• _Excerpt_
"""
Faces like "fixed-pitch" exist because they offer a useful abstraction
(some places really need a fixed-pitch face, to display a table or
whatever), and consolidate a common bit of user-specific configuration
data (_which_ fixed-pitch face to use) into a single face (many other
places may indeed also define their own face, and inherit from
`fixed-pitch').
Let me try to be clearer still.
As long as the limitations of appearance-oriented changes (e.g. apply
underlining to existing text) are recognized by users (e.g. they amount to
hard-coding appearance, and are not flexible wrt different media), then
there can be a place for such changes. This is one argument for clearly
separating them in the UI from, for example, face changes, which don't, in
general, prescribe a particular appearance.
Faces have these characteristics that are different from this approach:
- they allow for merging and inheritance.
- they combine multiple attributes in an easy-to-use bundle
- they are variables -
1) they can be changed by program or by Customize, and
2) if you change the value, all occurrences change
Things that it might be argued are missing from the notion of face, to
achieve the full flexibility of "semantic" markup, are 1) the ability to map
faces in different ways to different appearances (or sounds or whatever) in
different media, 2) the ability to constrain the context of application of a
given face, and 3) the ability to define and add new face attributes
(possibly unrelated to appearance). I'm not saying that we need any of those
things; I'm just pointing out that the flexibility of semantic markup
(that's not the right word) invites more features.
"""
(Rows on where targets appear)
"""
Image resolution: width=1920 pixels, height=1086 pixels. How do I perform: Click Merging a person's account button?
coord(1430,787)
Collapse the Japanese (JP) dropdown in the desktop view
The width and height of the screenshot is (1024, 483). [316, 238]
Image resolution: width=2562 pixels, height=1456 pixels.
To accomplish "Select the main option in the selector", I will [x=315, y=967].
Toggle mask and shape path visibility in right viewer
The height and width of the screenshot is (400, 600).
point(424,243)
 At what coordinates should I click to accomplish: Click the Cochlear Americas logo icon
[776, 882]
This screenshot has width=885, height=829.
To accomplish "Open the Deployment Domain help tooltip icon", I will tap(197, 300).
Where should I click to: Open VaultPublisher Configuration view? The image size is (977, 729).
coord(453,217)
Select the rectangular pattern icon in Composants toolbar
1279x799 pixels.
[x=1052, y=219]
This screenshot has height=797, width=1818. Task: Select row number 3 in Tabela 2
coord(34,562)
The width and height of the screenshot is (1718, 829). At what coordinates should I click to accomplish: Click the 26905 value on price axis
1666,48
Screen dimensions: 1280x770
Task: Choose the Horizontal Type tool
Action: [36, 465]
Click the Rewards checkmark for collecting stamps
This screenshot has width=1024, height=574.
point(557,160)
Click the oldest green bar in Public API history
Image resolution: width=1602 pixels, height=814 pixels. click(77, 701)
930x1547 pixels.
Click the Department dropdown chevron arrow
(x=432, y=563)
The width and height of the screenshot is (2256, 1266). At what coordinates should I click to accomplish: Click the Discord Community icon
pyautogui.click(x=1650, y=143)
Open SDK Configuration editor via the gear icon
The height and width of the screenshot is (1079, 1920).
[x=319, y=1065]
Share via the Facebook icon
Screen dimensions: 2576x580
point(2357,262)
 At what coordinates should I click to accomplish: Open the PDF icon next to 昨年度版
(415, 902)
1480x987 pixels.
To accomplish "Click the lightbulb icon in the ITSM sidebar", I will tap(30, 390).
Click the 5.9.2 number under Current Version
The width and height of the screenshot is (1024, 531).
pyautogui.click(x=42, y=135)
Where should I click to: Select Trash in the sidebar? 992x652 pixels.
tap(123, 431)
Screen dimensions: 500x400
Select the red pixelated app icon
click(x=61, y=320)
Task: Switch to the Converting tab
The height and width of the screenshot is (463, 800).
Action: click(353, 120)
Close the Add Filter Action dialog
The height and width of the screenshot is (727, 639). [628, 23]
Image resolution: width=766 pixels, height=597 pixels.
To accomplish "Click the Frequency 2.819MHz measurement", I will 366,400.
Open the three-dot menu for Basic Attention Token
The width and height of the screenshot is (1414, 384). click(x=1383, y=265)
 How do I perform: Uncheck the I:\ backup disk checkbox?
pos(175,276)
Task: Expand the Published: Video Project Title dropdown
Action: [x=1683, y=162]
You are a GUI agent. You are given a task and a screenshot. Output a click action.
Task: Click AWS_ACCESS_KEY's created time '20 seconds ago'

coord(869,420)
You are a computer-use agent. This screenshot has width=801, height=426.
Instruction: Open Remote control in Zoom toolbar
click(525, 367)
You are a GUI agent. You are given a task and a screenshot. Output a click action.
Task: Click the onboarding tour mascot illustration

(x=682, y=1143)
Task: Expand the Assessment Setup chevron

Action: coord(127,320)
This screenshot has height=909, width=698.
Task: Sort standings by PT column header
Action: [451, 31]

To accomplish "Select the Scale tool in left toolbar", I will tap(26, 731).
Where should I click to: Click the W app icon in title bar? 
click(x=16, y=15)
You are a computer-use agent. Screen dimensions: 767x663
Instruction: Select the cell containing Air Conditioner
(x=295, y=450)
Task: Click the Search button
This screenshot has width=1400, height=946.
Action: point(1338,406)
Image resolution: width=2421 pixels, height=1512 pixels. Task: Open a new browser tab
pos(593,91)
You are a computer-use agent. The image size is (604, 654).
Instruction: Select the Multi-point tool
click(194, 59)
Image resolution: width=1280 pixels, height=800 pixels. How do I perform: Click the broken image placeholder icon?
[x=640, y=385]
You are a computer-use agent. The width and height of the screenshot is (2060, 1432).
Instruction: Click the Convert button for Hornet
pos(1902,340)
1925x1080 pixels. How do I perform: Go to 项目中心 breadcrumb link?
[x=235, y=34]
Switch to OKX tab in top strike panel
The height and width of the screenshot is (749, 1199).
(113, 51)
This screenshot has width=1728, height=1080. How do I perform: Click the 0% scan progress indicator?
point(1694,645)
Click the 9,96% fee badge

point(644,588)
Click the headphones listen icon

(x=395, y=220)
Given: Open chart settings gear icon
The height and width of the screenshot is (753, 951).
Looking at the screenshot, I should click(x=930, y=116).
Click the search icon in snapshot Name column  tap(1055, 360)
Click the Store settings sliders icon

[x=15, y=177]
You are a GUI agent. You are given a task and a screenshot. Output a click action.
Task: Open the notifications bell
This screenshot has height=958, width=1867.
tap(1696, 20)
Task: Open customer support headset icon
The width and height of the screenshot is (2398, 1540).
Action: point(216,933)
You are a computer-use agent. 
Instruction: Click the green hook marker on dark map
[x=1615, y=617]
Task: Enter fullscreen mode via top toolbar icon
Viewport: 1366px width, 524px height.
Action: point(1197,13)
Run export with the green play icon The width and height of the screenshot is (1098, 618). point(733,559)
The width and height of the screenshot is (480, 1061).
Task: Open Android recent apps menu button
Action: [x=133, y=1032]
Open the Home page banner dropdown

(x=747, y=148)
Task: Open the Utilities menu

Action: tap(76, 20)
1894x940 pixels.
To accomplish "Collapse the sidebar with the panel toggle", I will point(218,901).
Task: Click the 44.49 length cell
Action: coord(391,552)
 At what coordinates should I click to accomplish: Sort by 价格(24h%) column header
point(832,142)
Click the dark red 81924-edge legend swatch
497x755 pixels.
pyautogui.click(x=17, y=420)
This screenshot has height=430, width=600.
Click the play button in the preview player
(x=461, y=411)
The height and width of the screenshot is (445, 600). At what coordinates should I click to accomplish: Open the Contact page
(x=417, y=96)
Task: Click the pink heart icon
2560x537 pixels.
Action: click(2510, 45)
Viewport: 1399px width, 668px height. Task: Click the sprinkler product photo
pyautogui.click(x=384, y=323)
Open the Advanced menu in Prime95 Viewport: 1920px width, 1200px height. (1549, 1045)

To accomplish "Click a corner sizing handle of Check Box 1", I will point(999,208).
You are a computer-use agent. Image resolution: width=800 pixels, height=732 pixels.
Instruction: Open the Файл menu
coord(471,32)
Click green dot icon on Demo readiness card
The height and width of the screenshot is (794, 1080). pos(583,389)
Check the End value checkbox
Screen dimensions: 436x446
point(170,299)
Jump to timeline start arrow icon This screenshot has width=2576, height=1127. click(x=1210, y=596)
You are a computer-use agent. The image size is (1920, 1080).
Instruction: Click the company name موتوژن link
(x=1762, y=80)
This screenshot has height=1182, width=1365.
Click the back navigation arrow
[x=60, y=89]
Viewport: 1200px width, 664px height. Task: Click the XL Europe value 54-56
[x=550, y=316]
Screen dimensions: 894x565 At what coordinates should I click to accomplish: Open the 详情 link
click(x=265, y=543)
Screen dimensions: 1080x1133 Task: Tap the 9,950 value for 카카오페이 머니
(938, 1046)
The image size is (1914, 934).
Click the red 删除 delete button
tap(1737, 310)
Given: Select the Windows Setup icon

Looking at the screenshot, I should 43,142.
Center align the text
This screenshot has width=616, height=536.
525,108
"""
• _Given exercise_
Please recast the paragraph in the excerpt on faces that starts with "Things that it might be argued" as a brief list, keeping its main points.

• _Answer to this problem_
Possibly missing from faces for the full flexibility of semantic markup:
- mapping faces in different ways to different appearances (or sounds) in different media
- constraining the context in which a given face applies
- defining and adding new face attributes, possibly unrelated to appearance

The writer does not say these are needed, only that the flexibility of semantic markup invites more features.